**Saved data entries**
========

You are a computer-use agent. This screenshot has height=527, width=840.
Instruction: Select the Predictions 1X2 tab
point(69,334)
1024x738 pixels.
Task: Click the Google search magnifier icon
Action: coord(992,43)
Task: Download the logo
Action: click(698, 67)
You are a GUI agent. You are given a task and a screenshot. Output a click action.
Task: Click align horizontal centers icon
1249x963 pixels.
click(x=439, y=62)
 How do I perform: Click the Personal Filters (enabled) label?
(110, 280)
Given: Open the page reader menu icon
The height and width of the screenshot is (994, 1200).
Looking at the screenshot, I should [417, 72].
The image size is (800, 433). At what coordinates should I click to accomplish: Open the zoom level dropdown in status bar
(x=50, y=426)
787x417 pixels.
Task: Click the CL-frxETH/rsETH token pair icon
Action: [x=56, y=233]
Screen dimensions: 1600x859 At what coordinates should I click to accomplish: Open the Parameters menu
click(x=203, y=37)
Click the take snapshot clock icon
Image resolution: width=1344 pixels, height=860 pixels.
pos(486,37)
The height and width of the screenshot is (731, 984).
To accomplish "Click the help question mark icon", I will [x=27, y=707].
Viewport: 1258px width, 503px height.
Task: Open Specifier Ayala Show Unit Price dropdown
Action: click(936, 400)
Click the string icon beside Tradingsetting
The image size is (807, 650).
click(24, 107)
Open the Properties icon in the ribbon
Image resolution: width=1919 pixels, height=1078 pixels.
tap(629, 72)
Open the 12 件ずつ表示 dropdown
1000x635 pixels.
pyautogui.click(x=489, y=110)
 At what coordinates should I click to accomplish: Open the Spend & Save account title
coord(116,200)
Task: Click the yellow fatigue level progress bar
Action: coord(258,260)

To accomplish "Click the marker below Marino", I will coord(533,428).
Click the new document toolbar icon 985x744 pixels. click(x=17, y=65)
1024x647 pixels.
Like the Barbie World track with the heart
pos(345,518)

========

**PROBLEM TO WORK ON**
Your answer should hold every line of the entries that contains the string "agent".

**REPLY TO THE TASK**
You are a computer-use agent. This screenshot has height=527, width=840.
You are a GUI agent. You are given a task and a screenshot. Output a click action.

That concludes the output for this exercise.